After one year or more has passed, the Plaintiff will not amend his Complaint to seek damages in excess of $74,999.00.
Although there was diversity of citizenship between the parties at the time suit was filed, the case was not removable in view of plaintiffs limitation of damages to an amount below the $75,000 threshold for diversity jurisdiction. Subsequently, however, on May 22, 2003, an attorney in the law firm representing plaintiff faxed a letter — it is unclear to whom — which defendants have characterized as an offer to settle all the Beasley Allen firm’s Citigroup cases for $700 million, or an average of $100,000 per case, along with forgiveness for any and all debt owed by each plaintiff. Defendants promptly removed the case, taking the position that plaintiffs “settlement offer” for an amount in excess of the jurisdictional minimum for diversity jurisdiction constituted an “other paper” from which it could first be ascertained the case had become removable. See 28 U.S.C. § 1446(b) (“If the case stated by the initial pleading is not removable, a notice of removal may be filed within thirty days after receipt by the defendant, through service or otherwise, of a copy of an amended pleading, motion, order or other paper from which it may first be ascertained that the case is one which is or has become removable.... ”). Plaintiff has moved to remand, contending that the amount in controversy required for diversity jurisdiction has not been met.

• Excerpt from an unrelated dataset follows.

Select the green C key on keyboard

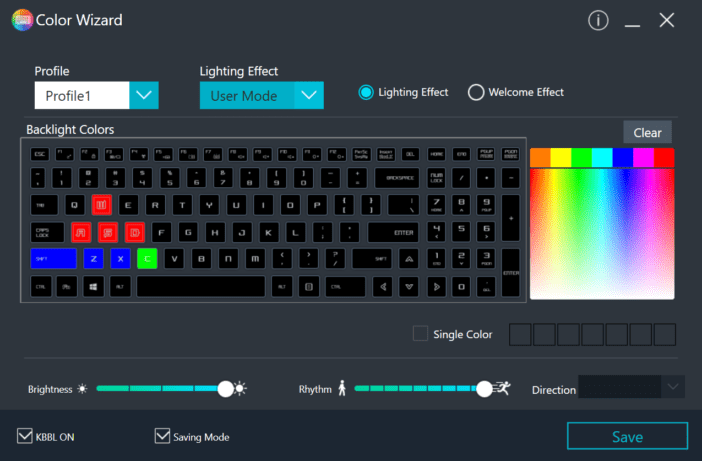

As defendants point out, a settlement letter can be sufficient to constitute an “other paper” which makes a case removable where the settlement request demands an amount over the jurisdictional minimum. See Addo v. Globe Life & Accident Ins. Co., 230 F.3d 759, 761 (5th Cir. 2000) (describing such a rule as “consistent with the purpose of the removal statute to encourage prompt resort to federal court when a defendant first learns that the plaintiffs demand exceeds the federal jurisdictional limit,” and noting that “this holding discourages disingenuous pleadings by plaintiffs in state court to avoid removal”). In this case, however, it hardly seems that the letter on which defendants rely could be found to be a valid settlement offer, 3 and even if it could reasonably be so construed, it cannot fairly be said that the letter, in fact, values the plaintiffs *719 claims herein at $100,000 or any other amount in excess of $75,000. 4 In any event, the plaintiff has furnished to the court his -own declaration in which he states unequivocally that he has limited his claims in this action to an amount below $75,000, and that he
will not amend or authorize anyone on [his] behalf to amend [his] complaint to request more than $74,999, even if this matter is left pending over a year. If a jury returns a verdict in excess of $75,000, I will not accept an amount in excess of $74,999. At all times relevant to this action, my attorney, Roman A. Shaul, has been authorized to act on my behalf. I have relied upon his advice in pursuing my claims. • I understand that this Declaration and the stipulations of my attorney are binding on me in this case.
In view of the original demand in the complaint for damages in amount not to exceed $74,999, coupled with the stipulation of plaintiffs counsel (whose authority to stipulate on behalf of plaintiff has been confirmed by plaintiff himself), the deficiencies in the putative “settlement offer,” and plaintiffs own declaration attesting to his intention to not at any time seek more than $74,999, the court concludes that the amount in controversy does not exceed $74,999 and that the case is therefore due to be remanded. 5
*720 Based on the foregoing, it is ordered that plaintiffs motion to remand is granted.
. The court notes that this is one of a number of cases pending before the court in which the same issue is raised. Defendants have moved to consolidate these cases for the purposes of ruling on the remand motions. The court declines to consolidate. However, the undersigned notes that there are also pending actions in this court to compel arbitration pf the claims of many of the same plaintiffs, and for purposes of judicial economy, concludes that it is preferable that the undersigned rule on the remand motions in those-cases in which the companion arbitration actions are pending before the undersigned.
. The complaint recited:
PLAINTIFF DOES NOT SEEK COMPENSATION IN AN AMOUNT IN EXCESS OF $74,999.00 IN THE AGGREGATE FOR ALL CLAIMS SET FORTH IN THIS CAUSE. (SEE AFFIDAVIT OF ROMAN A. SHAUL, ATTACHED AS EXHIBIT “A”)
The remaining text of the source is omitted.